Thomas Sowell asks a simple question in his latest column that could help refocus the national gun control debate.
Amid all the heated, emotional advocacy of gun control, have you ever heard even one person present convincing hard evidence that tighter gun-control laws have in fact reduced murders?
Think about all the states and communities within states, as well as foreign countries, that either have tight gun-control laws or loose or nonexistent ones. With so many variations and so many sources of evidence available, surely there would be some compelling evidence somewhere if tighter gun-control laws actually reduced the murder rate. And if tighter gun-control laws don’t actually reduce the murder rate, then why are we being stampeded toward such laws after every shooting that gets media attention? Have the media outlets that you follow ever even mentioned that some studies have produced evidence that murder rates tend to be higher in places with tight gun-control laws?

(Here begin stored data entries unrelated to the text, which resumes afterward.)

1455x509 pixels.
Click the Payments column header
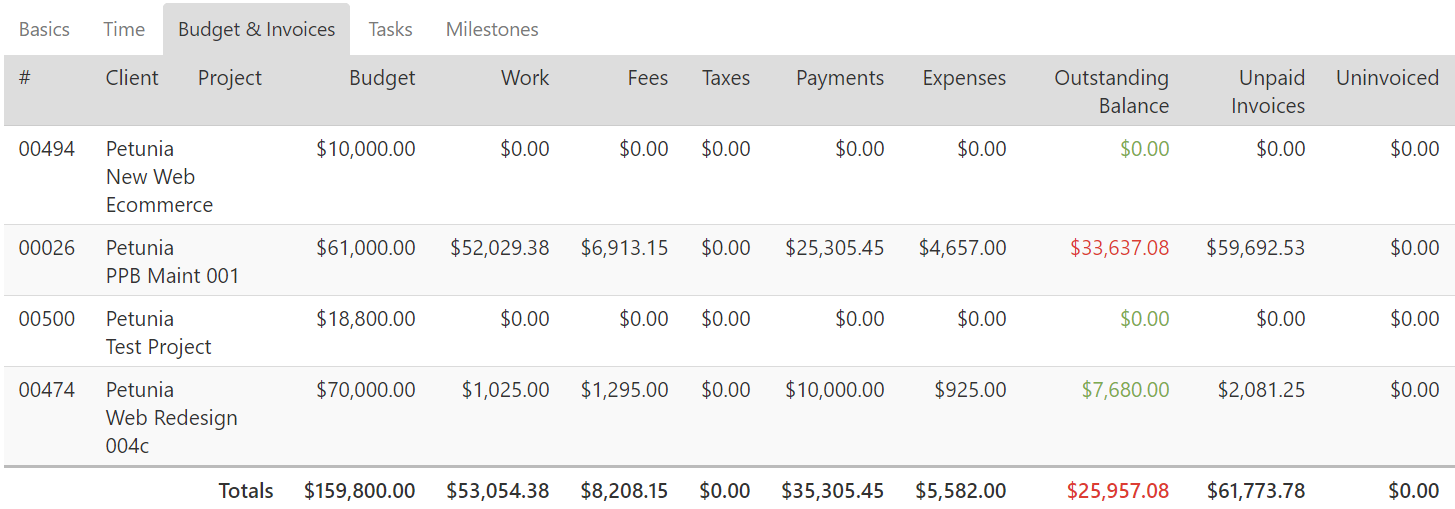click(840, 78)
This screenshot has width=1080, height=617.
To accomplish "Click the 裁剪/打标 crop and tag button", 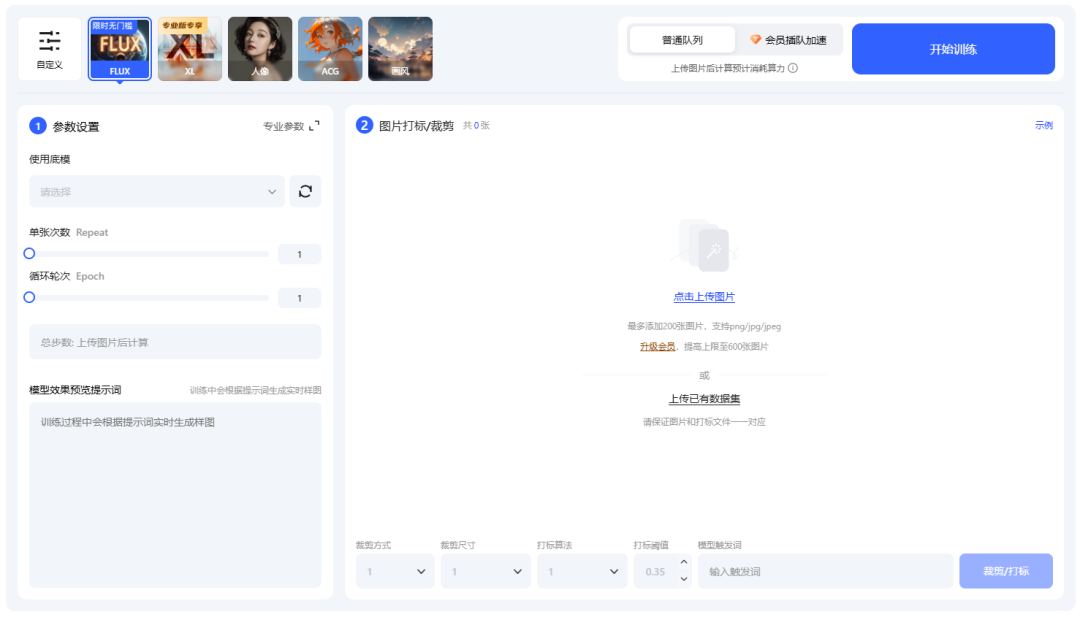I will point(1005,570).
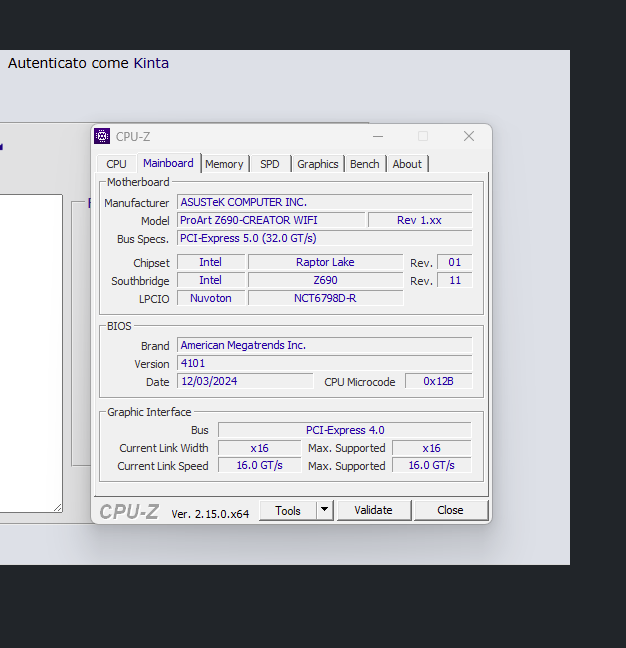Screen dimensions: 626x648
Task: Click the Manufacturer field ASUSTeK COMPUTER INC.
Action: 324,202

The dirty little secret is that gun-control laws do not actually control guns. They disarm law-abiding citizens, making them more vulnerable to criminals, who remain armed in disregard of such laws. In England, armed crimes skyrocketed as legal gun ownership almost vanished under increasingly severe gun-control laws in the late 20th century. (See the book Guns and Violence by Joyce Lee Malcolm.) But gun control has become one of those fact-free crusades, based on assumptions, emotions, and rhetoric.